According to Popovkin, “nobody is going to repeat the flight of US Apollo 11 and Russian Luna-16 and Luna-17”. “Those flights were not scientific, but political - who will be the first to step onto the Moon, who will be the first to bring a stone from the Moon. And programs were designed proceeding from that,” he said.

“Now, science knows much more about the Moon. We used to think there is no water there. It turned out that there is water in polar areas, and quite a lot - in form of ice. And water means life, energy store,” the Roskosmos head said.

He also said that at the end of 2015 or early in 2016 Russia is going to launch space vehicle Luna-Glob and train the landing in the polar area of the Moon. This will be followed by a major scientific program Luna-Resurs consisting of several stages, including research from the Moon’s orbit, as well as a major scientific complex with the task to land it on the Moon it, he said. “There will be also Moon-research vehicles.

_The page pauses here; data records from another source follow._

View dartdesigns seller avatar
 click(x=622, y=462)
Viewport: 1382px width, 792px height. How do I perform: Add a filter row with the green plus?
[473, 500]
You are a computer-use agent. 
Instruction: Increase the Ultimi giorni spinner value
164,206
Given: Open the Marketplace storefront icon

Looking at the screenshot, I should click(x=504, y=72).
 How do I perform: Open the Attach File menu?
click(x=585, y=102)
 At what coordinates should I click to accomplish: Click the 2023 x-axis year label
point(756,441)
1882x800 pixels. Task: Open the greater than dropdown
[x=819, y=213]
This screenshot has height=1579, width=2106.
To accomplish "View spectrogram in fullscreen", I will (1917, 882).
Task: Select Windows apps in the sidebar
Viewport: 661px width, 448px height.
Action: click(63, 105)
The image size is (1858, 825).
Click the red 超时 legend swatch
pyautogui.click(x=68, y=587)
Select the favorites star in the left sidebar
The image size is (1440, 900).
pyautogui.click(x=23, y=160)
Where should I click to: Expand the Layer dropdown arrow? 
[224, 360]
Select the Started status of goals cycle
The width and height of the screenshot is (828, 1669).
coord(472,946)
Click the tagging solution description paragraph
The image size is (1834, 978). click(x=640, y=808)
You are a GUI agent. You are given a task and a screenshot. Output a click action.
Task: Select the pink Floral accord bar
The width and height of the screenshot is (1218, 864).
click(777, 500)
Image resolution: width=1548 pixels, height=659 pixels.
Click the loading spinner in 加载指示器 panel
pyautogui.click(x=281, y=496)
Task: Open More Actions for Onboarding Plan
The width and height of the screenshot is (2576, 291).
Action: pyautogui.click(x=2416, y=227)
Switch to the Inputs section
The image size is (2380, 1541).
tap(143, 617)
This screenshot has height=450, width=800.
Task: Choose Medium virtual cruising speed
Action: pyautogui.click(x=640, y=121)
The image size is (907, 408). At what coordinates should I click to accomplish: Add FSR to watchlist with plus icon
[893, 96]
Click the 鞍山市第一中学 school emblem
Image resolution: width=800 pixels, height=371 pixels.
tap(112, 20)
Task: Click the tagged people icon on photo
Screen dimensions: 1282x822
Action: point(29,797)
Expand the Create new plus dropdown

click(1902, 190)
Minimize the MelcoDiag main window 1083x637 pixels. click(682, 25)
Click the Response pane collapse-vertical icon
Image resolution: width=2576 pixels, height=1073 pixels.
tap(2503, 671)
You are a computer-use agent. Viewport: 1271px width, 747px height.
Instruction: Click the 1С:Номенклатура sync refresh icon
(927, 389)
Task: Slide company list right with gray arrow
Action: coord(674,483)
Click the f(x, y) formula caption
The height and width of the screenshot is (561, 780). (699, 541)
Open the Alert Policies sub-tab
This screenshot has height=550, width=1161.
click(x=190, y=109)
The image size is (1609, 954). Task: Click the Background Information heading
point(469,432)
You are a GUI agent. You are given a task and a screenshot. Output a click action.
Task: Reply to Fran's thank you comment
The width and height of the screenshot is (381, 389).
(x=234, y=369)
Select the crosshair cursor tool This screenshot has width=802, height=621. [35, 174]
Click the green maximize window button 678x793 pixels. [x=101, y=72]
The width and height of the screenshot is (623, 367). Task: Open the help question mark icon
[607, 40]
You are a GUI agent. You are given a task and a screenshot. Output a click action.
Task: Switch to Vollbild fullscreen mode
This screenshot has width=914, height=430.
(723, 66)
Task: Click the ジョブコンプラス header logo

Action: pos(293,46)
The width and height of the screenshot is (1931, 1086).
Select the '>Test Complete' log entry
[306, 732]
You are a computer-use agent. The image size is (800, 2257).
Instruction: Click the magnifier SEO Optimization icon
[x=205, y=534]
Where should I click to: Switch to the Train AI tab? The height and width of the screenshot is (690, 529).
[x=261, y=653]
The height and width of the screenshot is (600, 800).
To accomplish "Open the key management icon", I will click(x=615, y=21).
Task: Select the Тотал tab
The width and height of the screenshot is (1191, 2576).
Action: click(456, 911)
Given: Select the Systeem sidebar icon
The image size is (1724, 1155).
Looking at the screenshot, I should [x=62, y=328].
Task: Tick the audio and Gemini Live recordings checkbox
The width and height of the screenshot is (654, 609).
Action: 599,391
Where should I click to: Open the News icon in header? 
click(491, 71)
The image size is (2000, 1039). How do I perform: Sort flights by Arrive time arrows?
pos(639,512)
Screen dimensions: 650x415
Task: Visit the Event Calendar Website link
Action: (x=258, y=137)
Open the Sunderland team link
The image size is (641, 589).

Work is underway to design equipment for sample retrieving, and not just from the surface but from a depth of two meters,” he added. “Besides, it must be designed ‘temperature resistant’ so that water elements of steam and ice don’t evaporate before we retrieve samples,” he said. “And finally all that has been retrieved must be brought back to Earth. This is an immediate task,” he added.

“A major problem is that it may happen so that the first who makes himself at home on the Moon will be the one to privatize it,” he added. “We are equally interested with Americans,” Popovkin admitted. “As a first step we would like to preserve all that exists on the Moon at the moment. Armstrong’s footprint, a Soviet Moon-research vehicle, remains of Luna-16. There is also our pennant lying somewhere there,” he added. “This is of course international jurisdiction, which must be updated. And such work is underway at UN’s Legal Subcommittee,” Popovkin reported.